Accrual-based International Public Sector Accounting Standards (IPSAS) are critical to enhancing fiscal transparency, accountability, and comparability in Africa. They enhance governments’ ability to accurately measure public debt, pension liabilities, and arrears, while also reflecting the value in infrastructure installation in schools, hospitals, roads, airports, etc. By capturing the true cost of public service delivery, it strengthens fiscal discipline and enables evidence-based budgeting. Moreover, it builds credibility with lenders, donors, and citizens through the production of internationally comparable financial statements.

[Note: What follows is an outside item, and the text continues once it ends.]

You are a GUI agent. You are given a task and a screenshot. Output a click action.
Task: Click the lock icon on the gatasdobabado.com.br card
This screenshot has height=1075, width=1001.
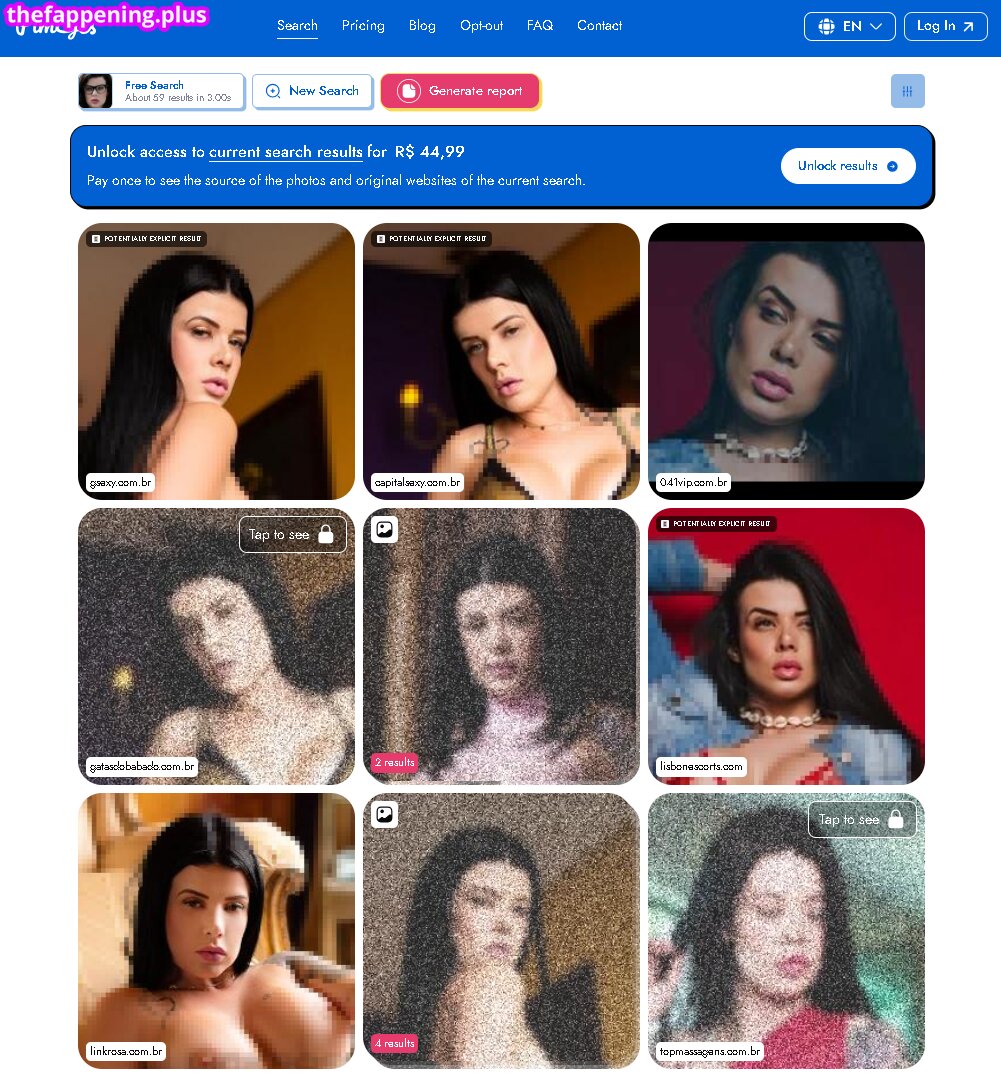tap(326, 534)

However, IPSAS is currently not available in Portuguese, an official language for over 250 million people globally, including several countries in African.

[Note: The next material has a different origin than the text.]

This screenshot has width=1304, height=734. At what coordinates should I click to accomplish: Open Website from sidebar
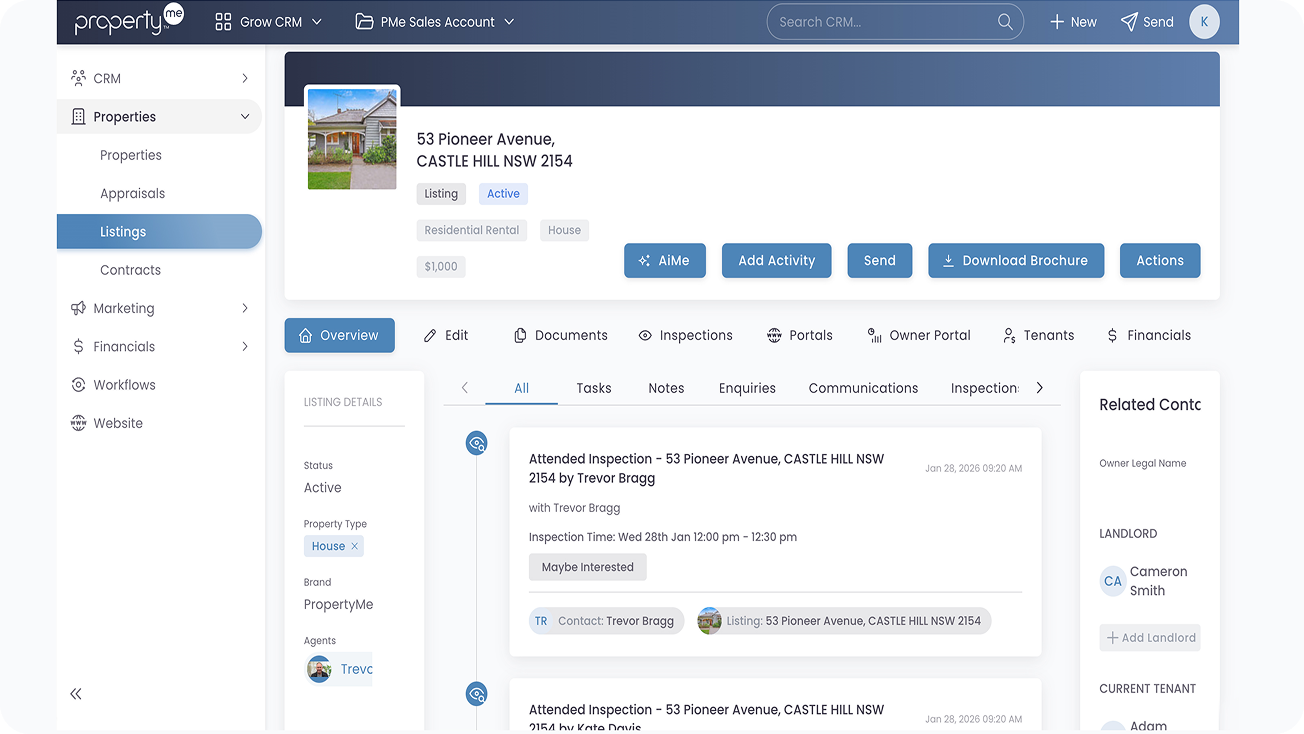point(118,423)
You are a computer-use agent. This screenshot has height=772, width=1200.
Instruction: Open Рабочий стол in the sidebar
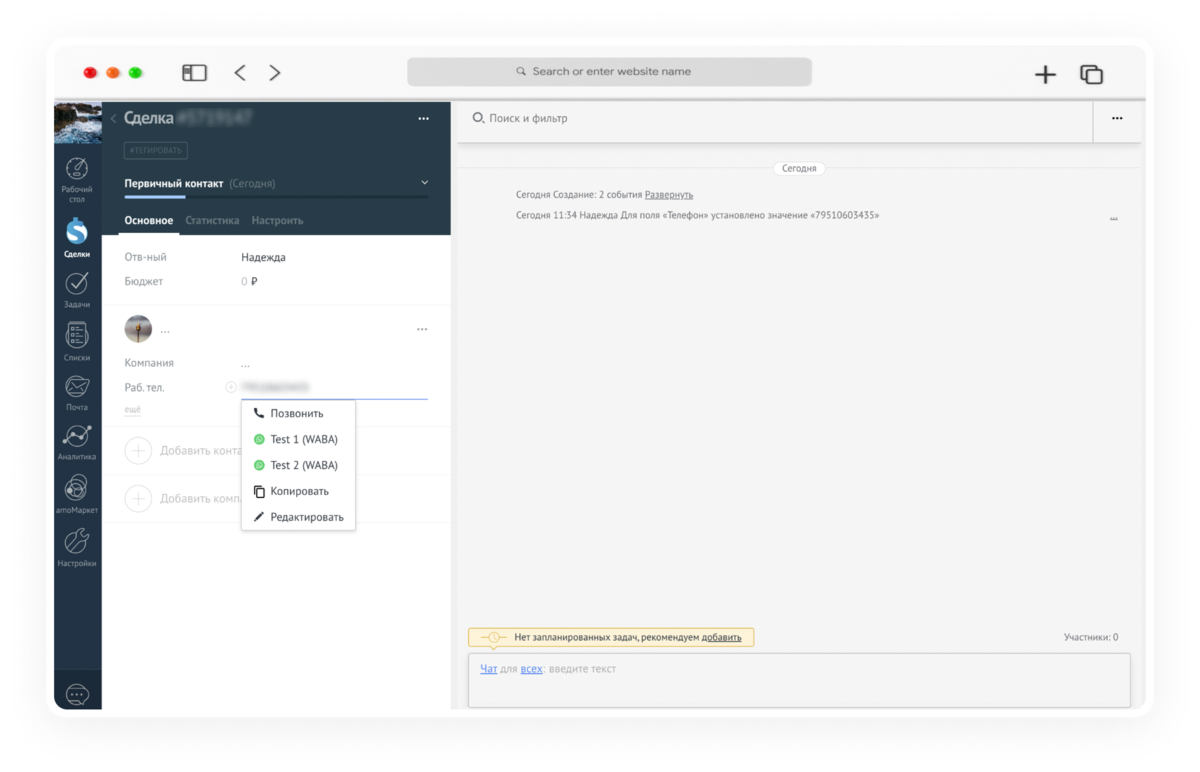(x=77, y=178)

This gap has created a significant barrier for Lusophone African countries, such as Angola, Mozambique, Guinea-Bissau, Cape Verde, and São Tomé & Príncipe, whose governments, institutions, and professionals are unable to fully engage with the standards in their working language. This omission not only creates barriers to understanding but also adversely affects adoption and implementation of Accrual-based IPSAS.
Without official Portuguese translations, Lusophone countries rely on ad hoc, unofficial interpretations, limiting consistency, comparability, and confidence in reporting. This paper calls for urgent translation of IPSAS into Portuguese.